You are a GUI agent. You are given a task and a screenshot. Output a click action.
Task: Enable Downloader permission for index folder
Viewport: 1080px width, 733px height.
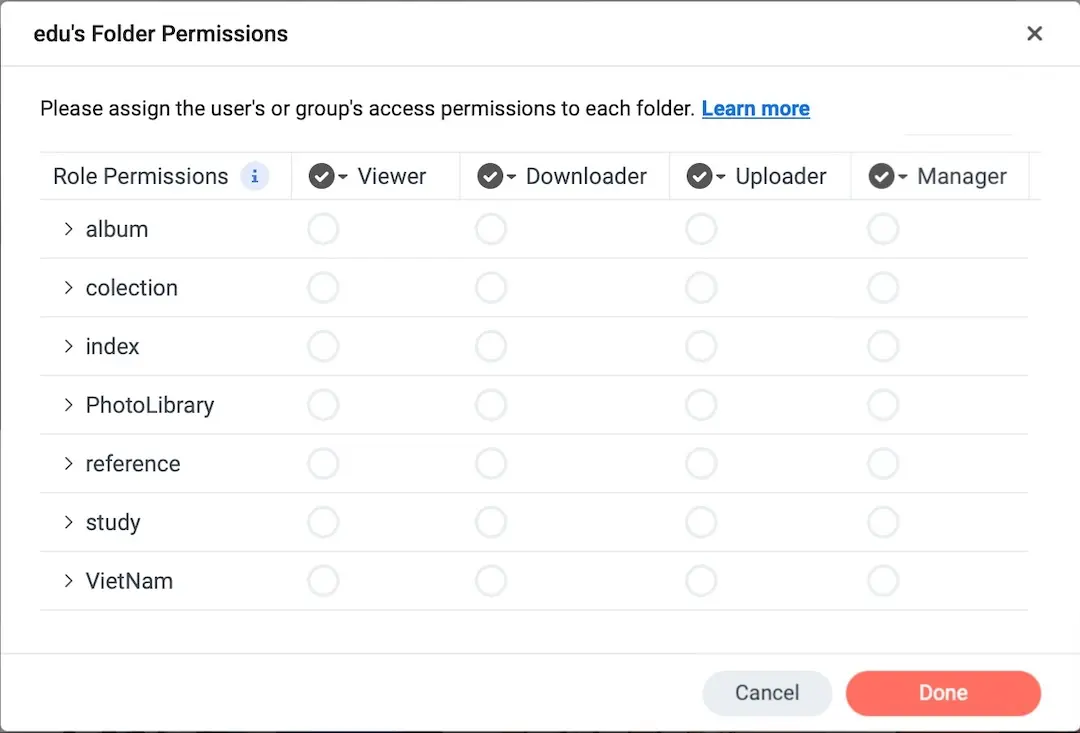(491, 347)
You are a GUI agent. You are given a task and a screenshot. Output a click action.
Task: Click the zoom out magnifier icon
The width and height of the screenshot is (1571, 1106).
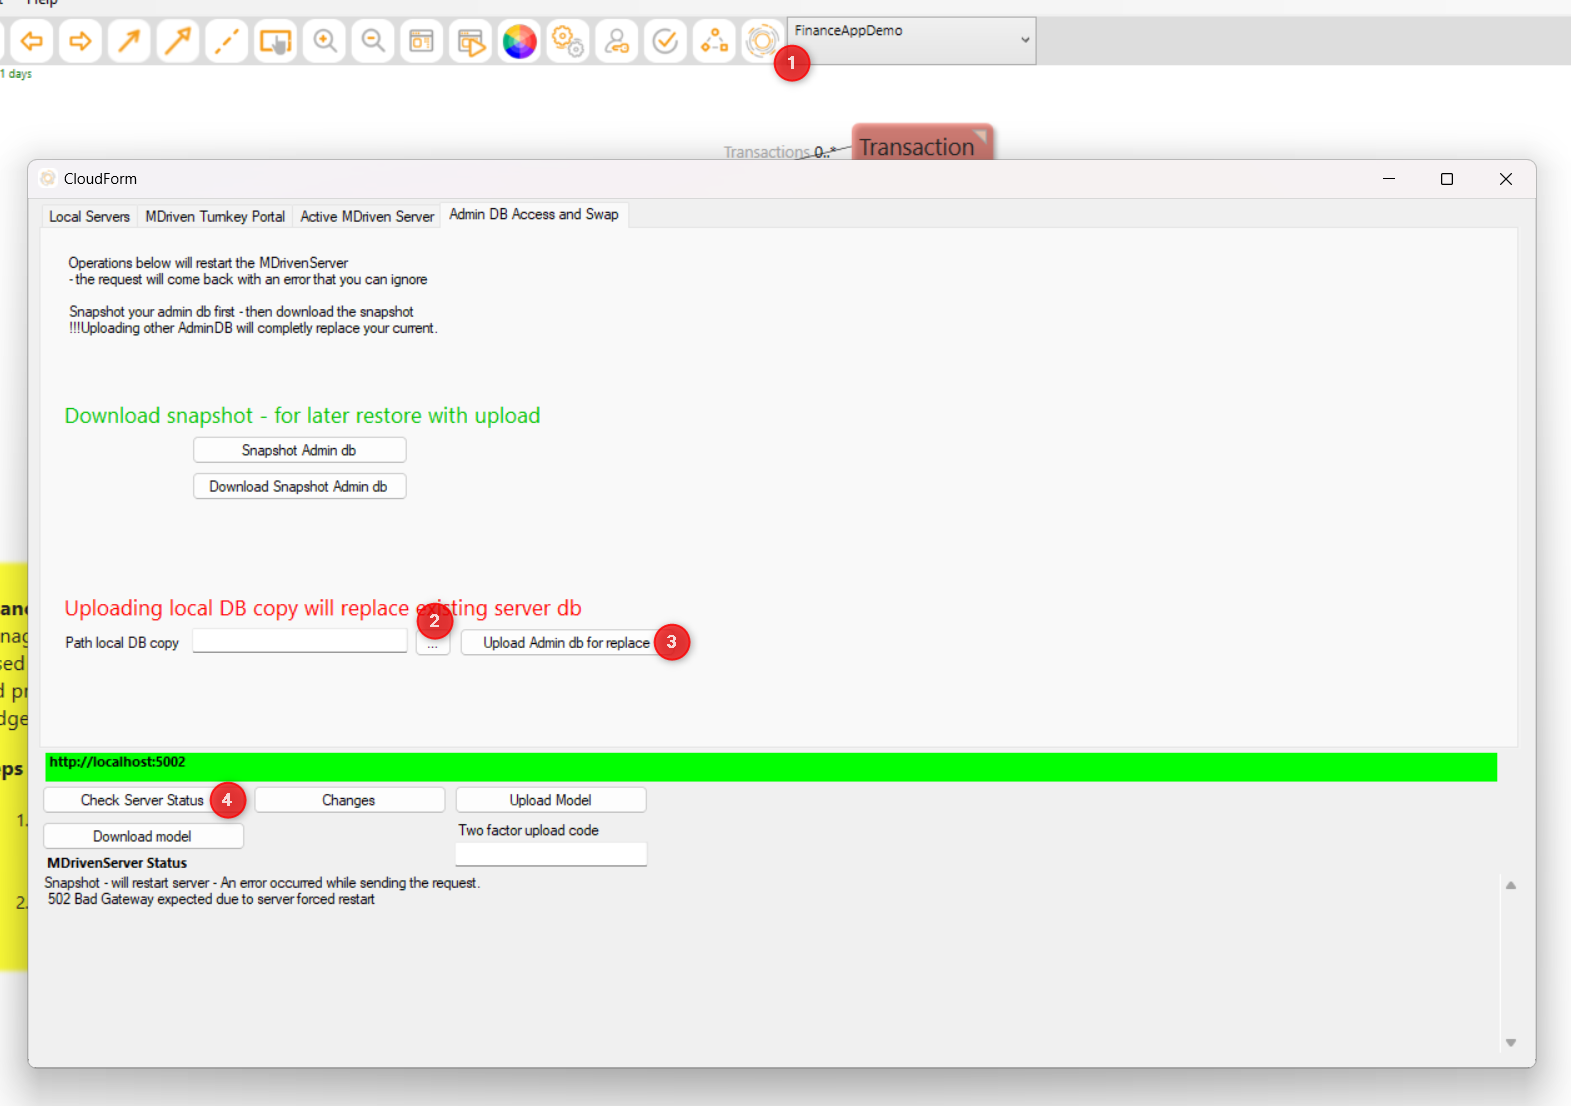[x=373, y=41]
━━━━━━━━━━━━━━━━━━━━━━━━━━━━━━
● Work instructions: Since the pictures are not part of the copy, transcribe only the remaining material, exactly.

● Result of the exercise:
You are a GUI agent. You are given a task and a screenshot. Output a click action.
Task: Enable Downloader permission for index folder
Viewport: 1080px width, 733px height.
(491, 347)
You are a GUI agent. You are given a task and a screenshot. Output a click action.
Task: Click the zoom out magnifier icon
The width and height of the screenshot is (1571, 1106).
[x=373, y=41]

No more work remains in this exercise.